## [Problems and tasks]
1) Copy the stretch from "Most of my income" through "over the years." in the post about the C19 shutdown.
2) Pick up the blog post on life during the C19 shutdown after its final sentence and keep writing it.

## [Source passage]

Wednesday, May 13, 2020

Going Out, Coming In


I have a foot in both worlds during the C19 shutdown.  I don’t think that gives me any special insight into what we should be doing, but I do understand the contrasting impressions.  Most of my days, I don’t have to come in contact with anyone but my wife.  If I do speak with someone, it is outdoors and fairly distant.  I like grocery shopping and used to go 3-4 times a week, varying where I went because of what they carried and where I felt like driving.  Just an old guy dropping by to pick up a few things and maybe run another errand on the way, either before or after my daily walk. With risk of contagion, I make some adjustments and reduce my risk significantly.  I do not go to the grocery stores in the adjoining towns which have a higher number of cases, and avoiding going indoors anywhere but home at all. I have considerable control over my movements, and because of a very few decisions, go about my day with little sense of risk.  Once the adjustments are made, I am walking around in what feels like a risk-free world. If the risk increases, I can shop even farther out, and even less often. 

I imagine myself in the shoes of those who need money and can’t go to their job in that situation.  It feels like no danger, and even if that changes, I can likely make some adjustments to reduce risk.  So why the hell can’t I go to work? I admit I have less sympathy for the other parts of that, of people railing against masks and cloves and standing farther apart.  Even if masks turn out to be completely useless, it’s a frigging mask, Jake. If you think that’s a big deal, it’s because you are making it a big deal in order to prove…something. There are tourism jobs related to fishing, golfing, or other entertainments and I get that those people care a great deal about things opening up. It’s their work. But I don’t think it is that big a deal that people can’t participate in hobbies.  That the restrictions seem illogical or inconsistent is annoying, but not tragic.

Most of my income is independent of my current work status, so I don’t feel that pressure as others do.  On the other hand, that is a product of a lifetime of decisions, which includes never having had much of a salary as a tradeoff for having stable health benefits for five children and predictable hours to be with them.  I like stability and traded a lot of cash for it over the years.

## [Extracted data]
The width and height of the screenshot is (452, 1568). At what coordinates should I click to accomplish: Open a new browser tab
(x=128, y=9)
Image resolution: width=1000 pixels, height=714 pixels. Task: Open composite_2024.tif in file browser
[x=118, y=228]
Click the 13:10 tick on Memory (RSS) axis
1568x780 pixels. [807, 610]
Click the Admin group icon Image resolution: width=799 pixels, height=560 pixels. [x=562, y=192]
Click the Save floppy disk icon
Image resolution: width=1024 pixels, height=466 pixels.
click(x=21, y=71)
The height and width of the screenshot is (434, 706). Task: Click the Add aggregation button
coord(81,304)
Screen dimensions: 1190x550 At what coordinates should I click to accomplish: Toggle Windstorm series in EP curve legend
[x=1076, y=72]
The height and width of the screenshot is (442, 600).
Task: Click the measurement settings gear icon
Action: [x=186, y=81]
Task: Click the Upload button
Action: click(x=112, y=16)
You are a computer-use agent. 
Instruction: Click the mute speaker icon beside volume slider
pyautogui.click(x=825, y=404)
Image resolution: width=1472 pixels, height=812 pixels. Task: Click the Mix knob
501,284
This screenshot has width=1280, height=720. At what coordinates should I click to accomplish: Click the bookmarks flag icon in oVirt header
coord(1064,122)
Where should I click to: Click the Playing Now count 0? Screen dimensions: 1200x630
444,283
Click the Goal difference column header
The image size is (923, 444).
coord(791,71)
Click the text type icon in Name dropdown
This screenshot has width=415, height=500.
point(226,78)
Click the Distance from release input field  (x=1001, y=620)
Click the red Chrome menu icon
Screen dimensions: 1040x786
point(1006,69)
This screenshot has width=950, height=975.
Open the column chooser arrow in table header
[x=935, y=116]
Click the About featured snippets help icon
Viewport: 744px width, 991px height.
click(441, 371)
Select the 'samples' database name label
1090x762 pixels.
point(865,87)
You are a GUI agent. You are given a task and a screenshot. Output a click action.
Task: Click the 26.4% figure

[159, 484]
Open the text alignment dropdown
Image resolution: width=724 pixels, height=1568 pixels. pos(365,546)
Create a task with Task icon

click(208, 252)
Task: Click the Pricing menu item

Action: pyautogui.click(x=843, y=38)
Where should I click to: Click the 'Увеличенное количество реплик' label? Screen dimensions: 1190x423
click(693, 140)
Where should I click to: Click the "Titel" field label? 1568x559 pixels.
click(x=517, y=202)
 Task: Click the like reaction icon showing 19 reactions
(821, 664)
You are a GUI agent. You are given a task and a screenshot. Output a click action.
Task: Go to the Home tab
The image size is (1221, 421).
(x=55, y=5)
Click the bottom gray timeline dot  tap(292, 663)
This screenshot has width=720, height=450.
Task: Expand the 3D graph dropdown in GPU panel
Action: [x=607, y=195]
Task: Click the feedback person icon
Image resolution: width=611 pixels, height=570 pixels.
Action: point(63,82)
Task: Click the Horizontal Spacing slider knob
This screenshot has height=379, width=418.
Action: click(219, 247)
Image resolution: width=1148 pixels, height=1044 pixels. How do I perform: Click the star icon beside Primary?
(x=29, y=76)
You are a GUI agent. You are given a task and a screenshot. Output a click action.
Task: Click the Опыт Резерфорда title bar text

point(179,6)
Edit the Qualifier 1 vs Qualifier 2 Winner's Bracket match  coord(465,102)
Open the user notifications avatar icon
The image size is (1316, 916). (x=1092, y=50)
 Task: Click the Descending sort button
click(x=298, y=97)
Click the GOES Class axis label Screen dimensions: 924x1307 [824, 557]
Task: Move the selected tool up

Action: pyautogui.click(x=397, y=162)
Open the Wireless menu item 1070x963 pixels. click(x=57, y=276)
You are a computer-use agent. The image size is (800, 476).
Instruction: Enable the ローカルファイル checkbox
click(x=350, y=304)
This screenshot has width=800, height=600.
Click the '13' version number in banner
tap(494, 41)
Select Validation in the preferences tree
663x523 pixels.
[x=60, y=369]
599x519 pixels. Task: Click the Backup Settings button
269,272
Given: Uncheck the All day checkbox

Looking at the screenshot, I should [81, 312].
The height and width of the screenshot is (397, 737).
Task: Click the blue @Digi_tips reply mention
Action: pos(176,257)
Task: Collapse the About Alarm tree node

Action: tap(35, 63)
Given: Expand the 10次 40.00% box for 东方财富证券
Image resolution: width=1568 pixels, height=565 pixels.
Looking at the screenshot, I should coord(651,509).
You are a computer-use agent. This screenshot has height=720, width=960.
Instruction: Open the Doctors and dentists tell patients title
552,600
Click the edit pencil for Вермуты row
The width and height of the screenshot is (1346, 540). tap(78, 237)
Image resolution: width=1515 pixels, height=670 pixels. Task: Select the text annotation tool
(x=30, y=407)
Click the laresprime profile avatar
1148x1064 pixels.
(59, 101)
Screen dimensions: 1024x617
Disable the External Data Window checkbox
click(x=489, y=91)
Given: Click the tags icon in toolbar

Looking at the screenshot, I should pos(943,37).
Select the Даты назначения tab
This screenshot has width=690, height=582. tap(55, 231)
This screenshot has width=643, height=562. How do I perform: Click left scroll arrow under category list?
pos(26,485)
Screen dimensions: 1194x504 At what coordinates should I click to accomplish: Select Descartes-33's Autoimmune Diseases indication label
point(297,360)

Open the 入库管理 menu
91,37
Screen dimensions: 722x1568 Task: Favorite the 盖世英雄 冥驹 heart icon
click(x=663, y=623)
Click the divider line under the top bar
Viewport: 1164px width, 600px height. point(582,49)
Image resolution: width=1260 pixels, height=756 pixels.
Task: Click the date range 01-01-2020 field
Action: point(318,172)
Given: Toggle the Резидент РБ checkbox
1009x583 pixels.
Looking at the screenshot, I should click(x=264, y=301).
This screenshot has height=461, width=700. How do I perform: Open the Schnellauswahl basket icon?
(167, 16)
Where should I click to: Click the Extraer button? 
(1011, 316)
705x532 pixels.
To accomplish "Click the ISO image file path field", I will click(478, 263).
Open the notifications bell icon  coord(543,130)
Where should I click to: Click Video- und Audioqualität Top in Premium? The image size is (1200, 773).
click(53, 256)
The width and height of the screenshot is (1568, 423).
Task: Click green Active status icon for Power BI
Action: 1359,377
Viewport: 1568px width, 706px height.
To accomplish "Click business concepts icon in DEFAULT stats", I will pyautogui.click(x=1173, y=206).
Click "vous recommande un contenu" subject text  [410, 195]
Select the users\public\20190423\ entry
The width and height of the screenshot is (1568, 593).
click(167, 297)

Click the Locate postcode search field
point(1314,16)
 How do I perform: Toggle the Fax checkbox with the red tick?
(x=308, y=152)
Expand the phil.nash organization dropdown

## [Responses]
1)
Most of my income is independent of my current work status, so I don’t feel that pressure as others do.  On the other hand, that is a product of a lifetime of decisions, which includes never having had much of a salary as a tradeoff for having stable health benefits for five children and predictable hours to be with them.  I like stability and traded a lot of cash for it over the years.

2)
When I go into the hospital, all this reverses.  We have little control of what risks come in the door, and have to simply adjust to whatever happens.  We know very well that each individual mask or recleaning of doorknobs or moment of distancing has only a negligible effect on overall safety. However, because of the concentration of dangers, those negligible effects add up. We are indoors.  There is a constant HVAC system, with a vent blowing pretty directly on us all day. There are a lot of people here, each of whom has a range of further contacts outside of here.  The other agencies we deal with are in largely the same boat, assessing and reassessing risk throughout the day. If ten people in your town test positive that may not change your impression much.  If one person in your building tests positive and they ain’t leavin’, thus continuing to breathe into that system, that’s a vulnerability everyone is aware of.  There is also the arithmetic.  If it’s a staff member who tests positive, their cumulative effect was the few days of contagion before you found out about it, and then you send them home.  A week’s work, 40 hours, is about the max exposure.  But a patient comes in and breathes more than four times that long in a week, and it doesn’t necessarily stop there.  They breathe 168 hrs/week. Some of them aren’t careful, which is how they became infected to begin with.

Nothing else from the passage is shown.